Regarding further treatment options for disturbed DNA integrity, it is fortunate that a considerable number of recent studies have focused on the correlation between disturbed DNA integrity and genital tract inflammations and infections, respectively. It was shown that DNA integrity was impaired in leukocytospermic semen samples [13,14], and in patients with less than 1 million leukocytes per ml and high levels of reactive oxygen species . In the last scenario, disturbed DNA integrity may still allow oocyte fertilization and formation of the 2-pronuclei stage, but when the paternal genes are ‘switched on’ at the 4-cell stage, further embryonic development stops because of oxidation and fragmentation of the paternal DNA, even after blastocyst formation .
Another recent advance is the demonstration that DNA integrity is improved after antibiotic treatment in patients infected with Chlamydia trachomatis . Another recent study demonstrated that, compared with men without varicocele, men with varicocele have a higher percentage of sperm cells with DNA fragmentation. Thus, evaluation of sperm DNA fragmentation could be an important factor in deciding treatment options for men with varicocele . This is supported by further studies, including a small one in which 10 of 11 patients with varicocele showed a significant decrease in sperm DNA fragmentation after varicocele repair, and an earlier, larger study of 37 patients [16,17].
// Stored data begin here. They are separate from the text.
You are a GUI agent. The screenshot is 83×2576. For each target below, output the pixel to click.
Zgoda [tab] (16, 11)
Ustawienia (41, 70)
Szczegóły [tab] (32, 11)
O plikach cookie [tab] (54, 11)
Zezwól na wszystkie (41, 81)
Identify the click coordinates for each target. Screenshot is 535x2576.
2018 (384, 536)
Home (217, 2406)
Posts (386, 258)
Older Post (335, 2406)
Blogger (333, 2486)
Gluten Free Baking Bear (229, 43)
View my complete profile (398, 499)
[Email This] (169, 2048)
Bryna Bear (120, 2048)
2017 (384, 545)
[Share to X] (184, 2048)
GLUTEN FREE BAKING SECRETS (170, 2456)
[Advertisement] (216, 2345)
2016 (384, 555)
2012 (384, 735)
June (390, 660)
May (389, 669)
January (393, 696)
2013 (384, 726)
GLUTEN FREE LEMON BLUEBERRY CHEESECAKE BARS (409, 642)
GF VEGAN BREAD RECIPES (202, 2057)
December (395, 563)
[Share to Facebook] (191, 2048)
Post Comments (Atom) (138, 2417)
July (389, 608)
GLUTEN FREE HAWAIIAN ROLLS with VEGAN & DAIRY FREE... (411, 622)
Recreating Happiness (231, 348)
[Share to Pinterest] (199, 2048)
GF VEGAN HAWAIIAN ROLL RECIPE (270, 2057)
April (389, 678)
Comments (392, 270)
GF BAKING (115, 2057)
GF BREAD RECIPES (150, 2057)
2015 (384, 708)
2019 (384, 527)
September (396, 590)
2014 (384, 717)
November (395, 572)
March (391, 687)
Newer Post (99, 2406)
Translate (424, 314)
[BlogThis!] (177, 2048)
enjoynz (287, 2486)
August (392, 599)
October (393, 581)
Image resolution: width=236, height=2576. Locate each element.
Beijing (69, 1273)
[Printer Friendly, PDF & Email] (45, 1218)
Implications for the clinical practice
The evaluation of DNA integrity should be considered when diagnosing male infertility. However, the different DNA integrity tests can often draw different conclusions and sometimes even the same test can yield different results (most probably due to low study populations), therefore, interpretations of test results in clinical practice have to be made with some caution. A greater quantity of larger studies is needed for validation of such tests before they are ready to be used in general clinical practice. Despite these limitations, this is an interesting and promising field that may offer new tools for andrological diagnostic work-up and may finally lead to more diagnosis-related instead of symptoms-related treatment of male infertility.
The author declares that he has no competing interests.